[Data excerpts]

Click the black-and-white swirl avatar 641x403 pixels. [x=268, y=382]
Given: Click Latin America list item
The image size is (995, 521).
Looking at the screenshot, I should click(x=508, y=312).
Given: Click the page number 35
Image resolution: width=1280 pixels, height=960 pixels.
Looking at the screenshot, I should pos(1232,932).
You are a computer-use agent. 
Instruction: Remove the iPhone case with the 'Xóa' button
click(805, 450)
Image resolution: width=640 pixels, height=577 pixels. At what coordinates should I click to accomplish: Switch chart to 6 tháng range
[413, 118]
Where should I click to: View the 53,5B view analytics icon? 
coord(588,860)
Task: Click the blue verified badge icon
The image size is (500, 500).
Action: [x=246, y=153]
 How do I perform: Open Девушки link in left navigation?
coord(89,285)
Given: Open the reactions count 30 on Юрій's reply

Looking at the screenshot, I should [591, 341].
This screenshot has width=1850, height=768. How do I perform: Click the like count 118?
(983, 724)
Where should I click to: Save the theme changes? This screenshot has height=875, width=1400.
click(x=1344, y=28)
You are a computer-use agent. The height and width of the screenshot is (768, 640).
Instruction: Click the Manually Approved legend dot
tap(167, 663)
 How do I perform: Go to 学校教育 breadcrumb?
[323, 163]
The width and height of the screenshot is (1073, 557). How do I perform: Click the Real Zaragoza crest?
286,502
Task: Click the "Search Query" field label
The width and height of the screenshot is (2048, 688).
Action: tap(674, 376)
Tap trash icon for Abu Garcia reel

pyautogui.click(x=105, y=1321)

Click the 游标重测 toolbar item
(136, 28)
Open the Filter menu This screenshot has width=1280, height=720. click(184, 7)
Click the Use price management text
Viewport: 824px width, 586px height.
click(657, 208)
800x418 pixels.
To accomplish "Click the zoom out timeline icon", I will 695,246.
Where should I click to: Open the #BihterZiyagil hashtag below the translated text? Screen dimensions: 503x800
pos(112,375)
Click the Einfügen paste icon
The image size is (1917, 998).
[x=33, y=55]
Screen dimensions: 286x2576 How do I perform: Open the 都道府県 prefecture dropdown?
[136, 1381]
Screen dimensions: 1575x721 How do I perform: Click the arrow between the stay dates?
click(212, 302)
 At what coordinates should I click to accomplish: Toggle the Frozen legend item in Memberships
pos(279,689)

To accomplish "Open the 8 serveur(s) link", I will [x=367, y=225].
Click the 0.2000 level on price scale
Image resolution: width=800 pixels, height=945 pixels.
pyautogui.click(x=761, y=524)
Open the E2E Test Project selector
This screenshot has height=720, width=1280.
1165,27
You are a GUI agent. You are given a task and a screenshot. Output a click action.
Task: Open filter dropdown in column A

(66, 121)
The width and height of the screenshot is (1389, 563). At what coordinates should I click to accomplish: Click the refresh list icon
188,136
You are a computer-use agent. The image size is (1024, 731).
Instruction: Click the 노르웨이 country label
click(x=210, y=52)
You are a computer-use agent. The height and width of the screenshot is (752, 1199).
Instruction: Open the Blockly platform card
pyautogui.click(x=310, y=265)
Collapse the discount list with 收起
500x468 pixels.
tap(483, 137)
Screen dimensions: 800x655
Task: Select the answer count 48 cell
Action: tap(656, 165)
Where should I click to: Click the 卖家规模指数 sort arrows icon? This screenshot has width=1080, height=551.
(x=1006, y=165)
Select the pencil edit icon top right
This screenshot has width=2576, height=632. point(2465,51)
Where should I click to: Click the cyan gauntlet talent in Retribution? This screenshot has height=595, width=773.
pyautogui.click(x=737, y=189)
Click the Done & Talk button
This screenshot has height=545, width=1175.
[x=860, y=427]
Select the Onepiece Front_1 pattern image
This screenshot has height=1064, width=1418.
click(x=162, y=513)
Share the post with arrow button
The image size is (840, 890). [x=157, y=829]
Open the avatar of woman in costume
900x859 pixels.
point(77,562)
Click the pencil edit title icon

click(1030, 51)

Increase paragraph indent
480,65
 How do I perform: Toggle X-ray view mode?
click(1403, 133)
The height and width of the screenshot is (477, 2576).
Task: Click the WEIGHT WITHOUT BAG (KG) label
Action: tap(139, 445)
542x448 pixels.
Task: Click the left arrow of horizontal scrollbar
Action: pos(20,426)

__Task prompt__: Without omitting anything, output the entries exactly.

__Completed exercise__:
Click the black-and-white swirl avatar 641x403 pixels. [x=268, y=382]
Given: Click Latin America list item
The image size is (995, 521).
Looking at the screenshot, I should click(x=508, y=312).
Given: Click the page number 35
Image resolution: width=1280 pixels, height=960 pixels.
Looking at the screenshot, I should pos(1232,932).
You are a computer-use agent. 
Instruction: Remove the iPhone case with the 'Xóa' button
click(805, 450)
Image resolution: width=640 pixels, height=577 pixels. At what coordinates should I click to accomplish: Switch chart to 6 tháng range
[413, 118]
Where should I click to: View the 53,5B view analytics icon? 
coord(588,860)
Task: Click the blue verified badge icon
The image size is (500, 500).
Action: [x=246, y=153]
 How do I perform: Open Девушки link in left navigation?
coord(89,285)
Given: Open the reactions count 30 on Юрій's reply

Looking at the screenshot, I should [591, 341].
This screenshot has width=1850, height=768. How do I perform: Click the like count 118?
(983, 724)
Where should I click to: Save the theme changes? This screenshot has height=875, width=1400.
click(x=1344, y=28)
You are a computer-use agent. The height and width of the screenshot is (768, 640).
Instruction: Click the Manually Approved legend dot
tap(167, 663)
 How do I perform: Go to 学校教育 breadcrumb?
[323, 163]
The width and height of the screenshot is (1073, 557). How do I perform: Click the Real Zaragoza crest?
286,502
Task: Click the "Search Query" field label
The width and height of the screenshot is (2048, 688).
Action: tap(674, 376)
Tap trash icon for Abu Garcia reel

pyautogui.click(x=105, y=1321)

Click the 游标重测 toolbar item
(136, 28)
Open the Filter menu This screenshot has width=1280, height=720. click(184, 7)
Click the Use price management text
Viewport: 824px width, 586px height.
click(657, 208)
800x418 pixels.
To accomplish "Click the zoom out timeline icon", I will 695,246.
Where should I click to: Open the #BihterZiyagil hashtag below the translated text? Screen dimensions: 503x800
pos(112,375)
Click the Einfügen paste icon
The image size is (1917, 998).
[x=33, y=55]
Screen dimensions: 286x2576 How do I perform: Open the 都道府県 prefecture dropdown?
[136, 1381]
Screen dimensions: 1575x721 How do I perform: Click the arrow between the stay dates?
click(212, 302)
 At what coordinates should I click to accomplish: Toggle the Frozen legend item in Memberships
pos(279,689)

To accomplish "Open the 8 serveur(s) link", I will [x=367, y=225].
Click the 0.2000 level on price scale
Image resolution: width=800 pixels, height=945 pixels.
pyautogui.click(x=761, y=524)
Open the E2E Test Project selector
This screenshot has height=720, width=1280.
1165,27
You are a GUI agent. You are given a task and a screenshot. Output a click action.
Task: Open filter dropdown in column A

(66, 121)
The width and height of the screenshot is (1389, 563). At what coordinates should I click to accomplish: Click the refresh list icon
188,136
You are a computer-use agent. The image size is (1024, 731).
Instruction: Click the 노르웨이 country label
click(x=210, y=52)
You are a computer-use agent. The height and width of the screenshot is (752, 1199).
Instruction: Open the Blockly platform card
pyautogui.click(x=310, y=265)
Collapse the discount list with 收起
500x468 pixels.
tap(483, 137)
Screen dimensions: 800x655
Task: Select the answer count 48 cell
Action: tap(656, 165)
Where should I click to: Click the 卖家规模指数 sort arrows icon? This screenshot has width=1080, height=551.
(x=1006, y=165)
Select the pencil edit icon top right
This screenshot has width=2576, height=632. point(2465,51)
Where should I click to: Click the cyan gauntlet talent in Retribution? This screenshot has height=595, width=773.
pyautogui.click(x=737, y=189)
Click the Done & Talk button
This screenshot has height=545, width=1175.
[x=860, y=427]
Select the Onepiece Front_1 pattern image
This screenshot has height=1064, width=1418.
click(x=162, y=513)
Share the post with arrow button
The image size is (840, 890). [x=157, y=829]
Open the avatar of woman in costume
900x859 pixels.
point(77,562)
Click the pencil edit title icon

click(1030, 51)

Increase paragraph indent
480,65
 How do I perform: Toggle X-ray view mode?
click(1403, 133)
The height and width of the screenshot is (477, 2576).
Task: Click the WEIGHT WITHOUT BAG (KG) label
Action: tap(139, 445)
542x448 pixels.
Task: Click the left arrow of horizontal scrollbar
Action: pos(20,426)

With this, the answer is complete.